> [PROBLEM DETAILS]:
Present the records from their start through the line containing "Looking at the image, I should click on (1906, 204)." as a Markdown table with the columns Row and Line, numbering each line and omitting blank lines.

> [Data items]:
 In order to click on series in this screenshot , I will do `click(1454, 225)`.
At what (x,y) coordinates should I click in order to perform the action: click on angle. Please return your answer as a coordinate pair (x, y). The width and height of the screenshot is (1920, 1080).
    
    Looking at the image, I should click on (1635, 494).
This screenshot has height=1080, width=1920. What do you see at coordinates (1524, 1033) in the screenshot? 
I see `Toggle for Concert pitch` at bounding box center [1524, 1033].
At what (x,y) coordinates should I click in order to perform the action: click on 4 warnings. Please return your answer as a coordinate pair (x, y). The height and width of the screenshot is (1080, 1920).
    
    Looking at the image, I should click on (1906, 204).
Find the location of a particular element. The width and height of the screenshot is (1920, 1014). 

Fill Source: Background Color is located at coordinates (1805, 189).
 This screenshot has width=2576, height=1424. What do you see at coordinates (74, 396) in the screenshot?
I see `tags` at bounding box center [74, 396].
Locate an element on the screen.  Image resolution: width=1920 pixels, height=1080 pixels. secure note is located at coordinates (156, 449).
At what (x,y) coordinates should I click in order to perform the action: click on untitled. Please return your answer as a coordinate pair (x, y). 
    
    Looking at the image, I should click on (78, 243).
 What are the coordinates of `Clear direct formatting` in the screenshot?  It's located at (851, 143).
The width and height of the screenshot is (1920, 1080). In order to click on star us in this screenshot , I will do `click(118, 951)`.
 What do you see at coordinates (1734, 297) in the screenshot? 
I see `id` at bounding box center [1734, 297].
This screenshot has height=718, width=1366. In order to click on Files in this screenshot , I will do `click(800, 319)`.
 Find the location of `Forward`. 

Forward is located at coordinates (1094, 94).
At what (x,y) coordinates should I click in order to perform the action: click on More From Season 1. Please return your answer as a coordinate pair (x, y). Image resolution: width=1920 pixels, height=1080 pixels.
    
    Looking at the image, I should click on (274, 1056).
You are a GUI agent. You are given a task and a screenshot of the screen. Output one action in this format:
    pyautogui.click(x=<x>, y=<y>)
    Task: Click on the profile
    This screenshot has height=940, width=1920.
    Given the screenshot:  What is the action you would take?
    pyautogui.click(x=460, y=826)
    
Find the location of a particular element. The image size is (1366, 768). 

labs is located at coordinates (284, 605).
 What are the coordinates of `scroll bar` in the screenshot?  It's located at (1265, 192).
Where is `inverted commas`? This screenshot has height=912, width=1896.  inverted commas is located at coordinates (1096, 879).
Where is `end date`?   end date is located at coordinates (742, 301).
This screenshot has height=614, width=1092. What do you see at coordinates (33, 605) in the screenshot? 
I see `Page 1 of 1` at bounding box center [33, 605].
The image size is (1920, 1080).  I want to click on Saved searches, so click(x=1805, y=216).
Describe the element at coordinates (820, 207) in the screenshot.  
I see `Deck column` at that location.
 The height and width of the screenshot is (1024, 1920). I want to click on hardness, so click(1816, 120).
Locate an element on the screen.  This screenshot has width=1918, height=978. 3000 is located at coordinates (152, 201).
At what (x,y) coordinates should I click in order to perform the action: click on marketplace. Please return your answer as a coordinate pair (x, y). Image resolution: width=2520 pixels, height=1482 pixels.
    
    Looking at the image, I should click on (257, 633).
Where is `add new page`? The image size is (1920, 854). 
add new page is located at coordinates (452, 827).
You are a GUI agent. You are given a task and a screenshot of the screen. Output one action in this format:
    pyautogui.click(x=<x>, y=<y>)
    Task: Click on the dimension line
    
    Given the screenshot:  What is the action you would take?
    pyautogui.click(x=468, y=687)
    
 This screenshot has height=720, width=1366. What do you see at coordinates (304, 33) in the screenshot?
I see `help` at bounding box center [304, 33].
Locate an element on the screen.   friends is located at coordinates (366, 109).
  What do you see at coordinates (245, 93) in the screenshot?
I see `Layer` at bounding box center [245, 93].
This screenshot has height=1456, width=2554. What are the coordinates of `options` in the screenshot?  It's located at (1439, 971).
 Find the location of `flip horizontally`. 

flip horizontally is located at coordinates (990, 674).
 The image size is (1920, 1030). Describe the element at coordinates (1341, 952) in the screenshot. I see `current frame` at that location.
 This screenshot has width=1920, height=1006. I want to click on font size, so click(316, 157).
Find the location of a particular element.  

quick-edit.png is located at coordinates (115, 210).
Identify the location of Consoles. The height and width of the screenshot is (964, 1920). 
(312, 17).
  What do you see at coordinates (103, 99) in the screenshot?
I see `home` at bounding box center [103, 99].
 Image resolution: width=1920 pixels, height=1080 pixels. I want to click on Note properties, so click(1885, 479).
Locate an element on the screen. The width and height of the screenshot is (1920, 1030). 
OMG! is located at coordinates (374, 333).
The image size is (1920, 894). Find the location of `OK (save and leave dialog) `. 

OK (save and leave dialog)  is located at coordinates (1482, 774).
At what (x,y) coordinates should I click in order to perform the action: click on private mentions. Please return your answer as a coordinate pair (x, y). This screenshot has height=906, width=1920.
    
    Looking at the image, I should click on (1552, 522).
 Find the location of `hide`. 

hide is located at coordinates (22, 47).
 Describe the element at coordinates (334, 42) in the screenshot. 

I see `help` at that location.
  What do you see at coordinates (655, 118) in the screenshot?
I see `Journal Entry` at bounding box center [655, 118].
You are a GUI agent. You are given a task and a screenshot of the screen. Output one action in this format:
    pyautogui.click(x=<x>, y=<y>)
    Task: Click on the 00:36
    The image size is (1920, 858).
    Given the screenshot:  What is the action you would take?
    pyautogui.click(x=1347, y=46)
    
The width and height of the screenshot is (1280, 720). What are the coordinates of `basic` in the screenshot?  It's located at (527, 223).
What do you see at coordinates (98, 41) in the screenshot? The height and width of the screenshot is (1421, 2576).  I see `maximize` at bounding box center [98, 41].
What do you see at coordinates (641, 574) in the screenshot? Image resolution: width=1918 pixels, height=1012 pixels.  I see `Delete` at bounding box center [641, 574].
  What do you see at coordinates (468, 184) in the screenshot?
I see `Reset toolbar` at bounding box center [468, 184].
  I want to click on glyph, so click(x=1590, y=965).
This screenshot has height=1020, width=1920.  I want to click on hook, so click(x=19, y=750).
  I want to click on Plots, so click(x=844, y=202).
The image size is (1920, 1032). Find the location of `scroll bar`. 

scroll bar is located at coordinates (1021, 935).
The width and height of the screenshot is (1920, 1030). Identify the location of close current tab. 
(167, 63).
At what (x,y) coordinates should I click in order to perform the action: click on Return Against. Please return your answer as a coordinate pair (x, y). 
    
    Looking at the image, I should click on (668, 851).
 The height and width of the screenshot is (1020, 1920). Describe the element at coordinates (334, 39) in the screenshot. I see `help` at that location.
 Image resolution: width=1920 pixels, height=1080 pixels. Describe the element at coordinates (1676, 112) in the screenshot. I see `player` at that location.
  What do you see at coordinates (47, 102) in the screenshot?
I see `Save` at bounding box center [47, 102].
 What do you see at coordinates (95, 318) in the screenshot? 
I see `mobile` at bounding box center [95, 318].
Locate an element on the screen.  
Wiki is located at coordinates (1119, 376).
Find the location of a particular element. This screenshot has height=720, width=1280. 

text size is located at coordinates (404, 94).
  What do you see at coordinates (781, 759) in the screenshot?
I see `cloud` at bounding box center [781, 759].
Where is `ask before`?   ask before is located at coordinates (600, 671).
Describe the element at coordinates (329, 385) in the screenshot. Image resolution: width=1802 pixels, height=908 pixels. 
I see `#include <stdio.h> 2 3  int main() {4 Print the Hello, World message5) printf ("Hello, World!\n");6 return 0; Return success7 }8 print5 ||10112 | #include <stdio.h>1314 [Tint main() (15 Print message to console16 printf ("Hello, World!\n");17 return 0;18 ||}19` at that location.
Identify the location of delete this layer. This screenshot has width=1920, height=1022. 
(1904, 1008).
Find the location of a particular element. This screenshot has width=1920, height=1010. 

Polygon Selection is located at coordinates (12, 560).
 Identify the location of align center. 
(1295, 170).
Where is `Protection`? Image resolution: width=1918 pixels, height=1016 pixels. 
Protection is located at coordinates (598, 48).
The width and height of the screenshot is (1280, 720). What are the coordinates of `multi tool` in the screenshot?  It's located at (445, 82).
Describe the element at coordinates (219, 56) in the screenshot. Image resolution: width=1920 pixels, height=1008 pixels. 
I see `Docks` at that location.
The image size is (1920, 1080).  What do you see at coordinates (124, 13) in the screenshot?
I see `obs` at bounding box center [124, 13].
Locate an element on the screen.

> [SOLUTION TO THIS EXERCISE]:
| Row | Line |
|---|---|
| 1 |  In order to click on series in this screenshot , I will do `click(1454, 225)`. |
| 2 | At what (x,y) coordinates should I click in order to perform the action: click on angle. Please return your answer as a coordinate pair (x, y). The width and height of the screenshot is (1920, 1080). |
| 3 |     Looking at the image, I should click on (1635, 494). |
| 4 | This screenshot has height=1080, width=1920. What do you see at coordinates (1524, 1033) in the screenshot?  |
| 5 | I see `Toggle for Concert pitch` at bounding box center [1524, 1033]. |
| 6 | At what (x,y) coordinates should I click in order to perform the action: click on 4 warnings. Please return your answer as a coordinate pair (x, y). The height and width of the screenshot is (1080, 1920). |
| 7 |     Looking at the image, I should click on (1906, 204). |